The governor took credit for the settlement, Rappaport noted, and she emphasized that congestion pricing will fund accessibility upgrades in a press release still available on her website

“She has to come up with another source of funding, and quickly. And if she doesn’t, then that calls into question her commitment to accessibility in the subways and in New York,” Rappaport said. “The governor suggested one, right? Increasing business tax. But, you know. Okay, fine. Get it done.”

In the past, the MTA has been able to rely on the state for revenue, Fitch analyst Michael Rinaldi said. New York has been much more supportive of the MTA than other states have been to their public transportation systems; passing congestion pricing in the first place is evidence of its support.

If Hochul’s announcement signals a change in the state’s pattern of support, it could change how Fitch evaluates the MTA’s creditworthiness and governance, Rinaldi said. He is paying close attention to what the legislature passes.

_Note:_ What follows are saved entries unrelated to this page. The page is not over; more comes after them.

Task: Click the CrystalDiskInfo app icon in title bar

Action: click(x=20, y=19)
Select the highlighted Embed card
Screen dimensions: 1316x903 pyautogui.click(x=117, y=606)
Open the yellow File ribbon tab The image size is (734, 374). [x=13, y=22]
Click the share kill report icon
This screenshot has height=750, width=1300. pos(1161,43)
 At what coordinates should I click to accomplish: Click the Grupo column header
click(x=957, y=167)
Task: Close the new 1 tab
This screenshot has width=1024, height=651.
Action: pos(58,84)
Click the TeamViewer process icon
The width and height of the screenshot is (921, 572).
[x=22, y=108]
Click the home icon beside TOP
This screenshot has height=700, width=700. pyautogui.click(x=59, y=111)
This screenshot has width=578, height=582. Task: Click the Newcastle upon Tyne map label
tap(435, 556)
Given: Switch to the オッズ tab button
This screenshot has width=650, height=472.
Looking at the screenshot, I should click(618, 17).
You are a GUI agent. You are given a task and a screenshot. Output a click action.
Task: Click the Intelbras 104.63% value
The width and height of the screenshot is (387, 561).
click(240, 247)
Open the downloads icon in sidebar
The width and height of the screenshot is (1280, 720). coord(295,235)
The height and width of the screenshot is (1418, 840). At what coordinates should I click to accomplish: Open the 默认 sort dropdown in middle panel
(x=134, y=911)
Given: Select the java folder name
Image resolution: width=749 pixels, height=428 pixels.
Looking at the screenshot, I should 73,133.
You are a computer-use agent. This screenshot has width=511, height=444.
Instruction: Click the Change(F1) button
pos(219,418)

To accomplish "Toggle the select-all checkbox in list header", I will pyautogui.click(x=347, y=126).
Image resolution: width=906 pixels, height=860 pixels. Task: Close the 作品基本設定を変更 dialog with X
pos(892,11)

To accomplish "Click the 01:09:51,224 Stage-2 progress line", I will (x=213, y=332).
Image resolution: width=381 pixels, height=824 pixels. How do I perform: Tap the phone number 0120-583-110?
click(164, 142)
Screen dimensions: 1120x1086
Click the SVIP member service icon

Fitch rates the MTA’s transportation revenue bonds AA after an upgrade from A in March, driven by a change in Fitch criteria. That followed an upgrade from A-minus in October, for which Fitch cited a “a material improvement in the MTA’s fiscal outlook,” largely driven by the payroll mobility tax increase.

Hochul’s flip-flop on congestion pricing may damage her credibility and influence within the legislature, Cure said. Many observers, Cure included, have speculated that Hochul canceled the plan for political reasons. 

New York Democrats lost several congressional seats in the midterm elections, and it’s possible Hochul thought congestion pricing would hurt the party’s chances in suburban seats in 2024. 

If Hochul really did delay congestion pricing on political grounds, the “indefinite pause” may mean a pause until late November — especially if the legislature won’t create a new tax. 

That’s a dangerous bet, Cure said. If Biden loses reelection, the MTA would have to contend with the Trump administration, which was hostile to congestion pricing in the former president’s first term. 

However the MTA gets its revenue, Hochul’s decision comes with a cost, Fauss said. 

“An immense amount of staff time and preparation went into the environmental assessment, the public education,” Fauss said. “Depending on how indefinite this pause is, it’s just a massive waste of MTA staff resources, time, literal infrastructure costs for the gantries, and then just demoralizing for the MTA staff.”

And all the toll gantries and license plate cameras the MTA erected around the central business district?

“They sit there,” Fauss said, “and $500 million is wasted.”